GHOSTS OF MARS: Tide’s Up. Time to Stay Alive.

Ghosts of Mars (2001) – Directed by John Carpenter – Starring Ice Cube, Natasha Henstridge, Jason Statham, Pam Grier, Clea DuVall, and Joanna Cassidy.

Look, I have a lot of love for John Carpenter. I think his passion for film is every bit as strong as any other American cinematic auteur, and there’s so much passion in the way he makes movies that I can overlook a lot of the lack of refinement.

GHOSTS OF MARS puts that to the test.

This is a movie that was released in 2001 – and not because it was found in a vault with leftover films from the 1970s. But that’s what it looks like, with special effects that look decidedly old school. Maybe that was the intent or maybe that’s all they had in the budget, but for the first time in his career, Carpenter’s work feels a bit too anachronistic to overcome.

If the story, the dialogue, and the acting were exceptional, of course, I could get past the weak model work, but they’re all lacking, and for all of GHOSTS looking like a movie 20 years older than it actually is, it’s that failure of story, of dialogue, and of acting that sinks this film.

The plot is simple enough – Melanie Ballard (Natasha Henstridge) is a member of a police unit assigned to pick up prisoner Desolation Williams (Ice Cube). The team includes leader Helena Braddock (Pam Grier), new addition Nathan Jericho (Jason Statham), and two younger officers: Kincaid and Descanso (Clea Duvall and Liam White). They get into a train to head on out to the mining town prison where Williams is being held. When they arrive, the town is deserted except for a few deranged miners and some prisoners. It turns out the miners have been infected with a red cloud of badness full of disembodied spirits.

Williams’ crew tricks Jericho into letting them inside the prison, where they turn on the cops to let Williams out, except that Ballard locks them all up, which leads to Williams and Ballard cutting a deal. Then the cops and robbers team up to kill the possessed miners, who are more than happy to try and kill them back.

If you just talk it out, the story seems perfectly suitable, but for some reason Carpenter has decided to clunk up his film with all manner of flashbacks. The movie opens at the end of this mining colony adventure, as Ballard is the only person on the returning train. She’s called in for questioning and then tells us the inquisition panel her story. Which is fine, except that when we get into the story, the people inside it give us more flashbacks and it just gets too repetitive. It bogs the film down. Case in point – when the cops arrive at the mining colony, the team splits up. We stick with Ballard and Jericho and then later when they reconnect with Descanso, he relates what happened to him and we see it through a flashback.

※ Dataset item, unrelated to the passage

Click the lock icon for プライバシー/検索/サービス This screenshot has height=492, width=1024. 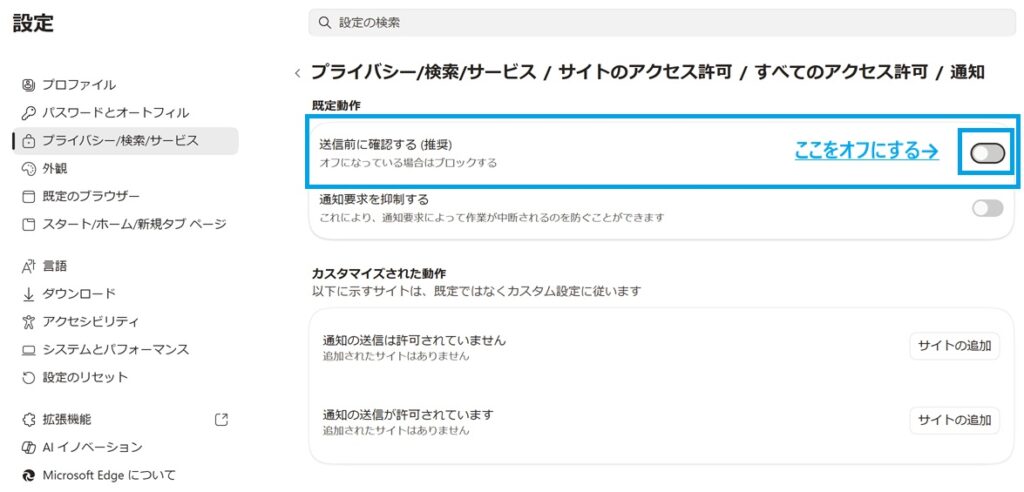point(28,141)
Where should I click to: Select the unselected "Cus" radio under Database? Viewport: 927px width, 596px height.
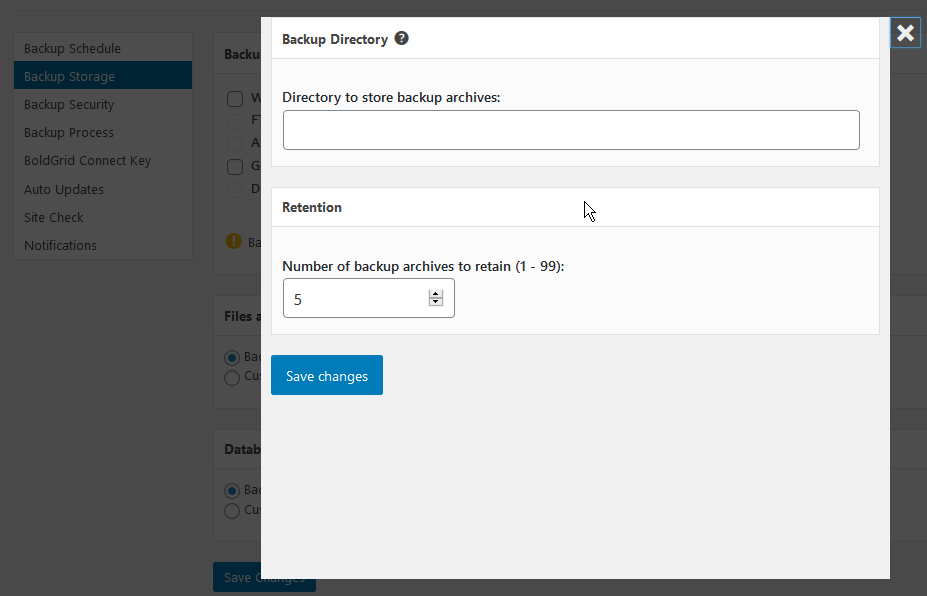tap(232, 511)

Why? What’s wrong with following along with two subplots at the same time? Why get all of one, and then get all of the other one, when the two events were happening concurrently?

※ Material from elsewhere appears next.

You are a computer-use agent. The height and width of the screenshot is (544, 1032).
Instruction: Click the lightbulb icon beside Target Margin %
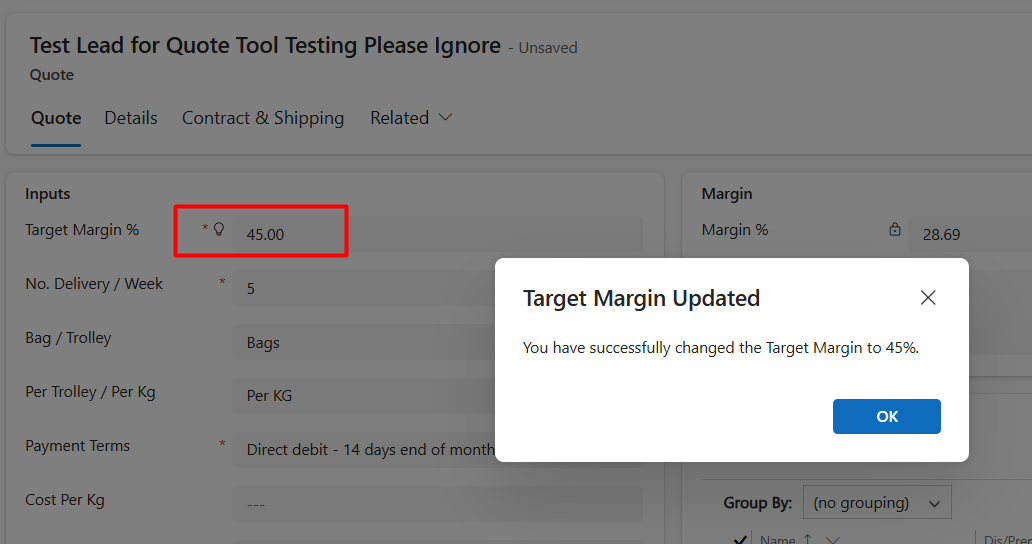(x=219, y=229)
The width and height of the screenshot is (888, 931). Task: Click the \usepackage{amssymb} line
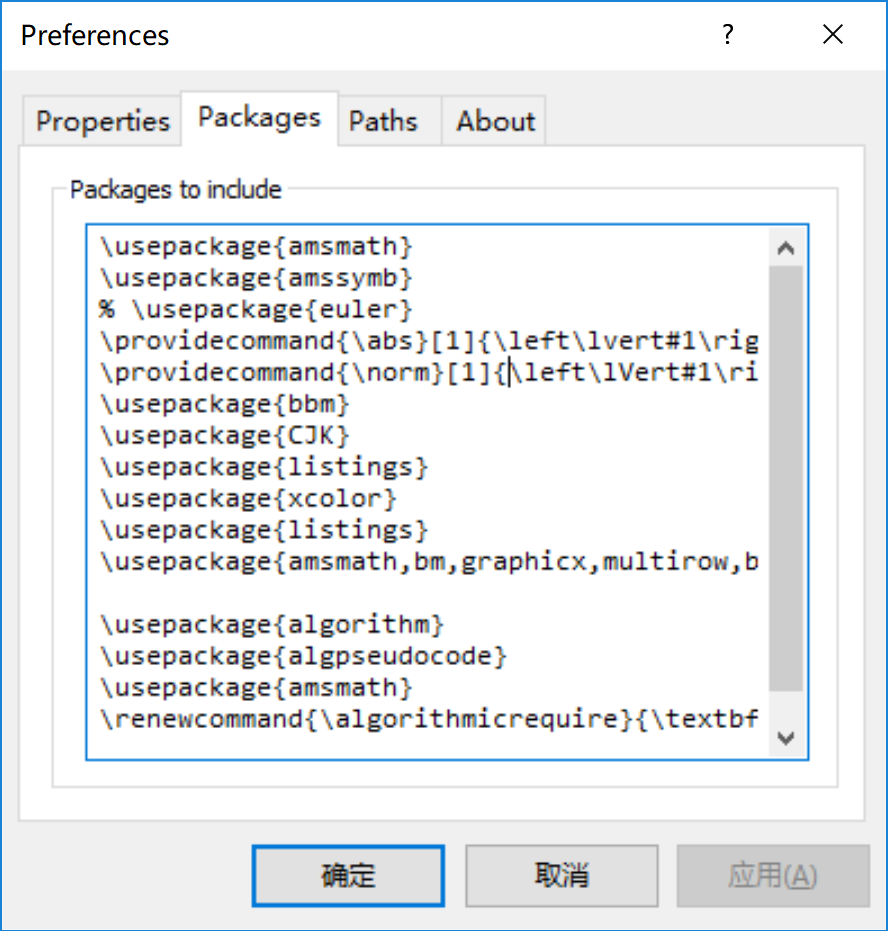[x=256, y=278]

The characters are a problem, too, a condition that’s not helped by the acting. Statham is a decent enough actor, but Jericho is a horrid character, more interested in trying to get laid than anything else, even in the middle of a mission. Ice Cube is fine playing the sneering bad ass, but we’re told that Williams is this ultimate bad ass and then we never see it. Is Carpenter engaging in a critique of the Age of Hyperbole that we’re living in, or is it just a stupidly conceived character?

It’s the latter, I’m guessing.

The biggest problem is Henstridge’s Ballard, however. Cube at least has some real charisma to help him power through this role and overcome the script’s deficiencies, but Henstridge is a weak actress playing a weak character. That Ballard says stupid things is on Carpenter; that Henstridge delivers most of her lines as if she memorized them 10 minutes before the performance is on her. It’s a completely wooden performance in a film that’s desperately crying out for a charismatic lead. Maybe it wouldn’t have ultimately made a huge difference in the film, but if Cube and Henstridge switched roles, I think we would’ve seen an improvement.

There’s just so little chemistry anywhere in GHOSTS OF MARS that it makes for a hard watch. Now, there’s plenty of killing and action, so if you like post-apocalyptic movies, GHOSTS OF MARS will probably do the trick as a way to spend 90 minutes of your life and not feel totally cheated. (Well, it will probably do half the trick, but you get the meaning.) It’s not a horrible movie, but it’s certainly not a good one. Carpenter didn’t deserve to disappear for an entire decade (coming back with 2011′s The Ward) but he needs stronger material than GHOSTS to allow his strengths as a director to really come through.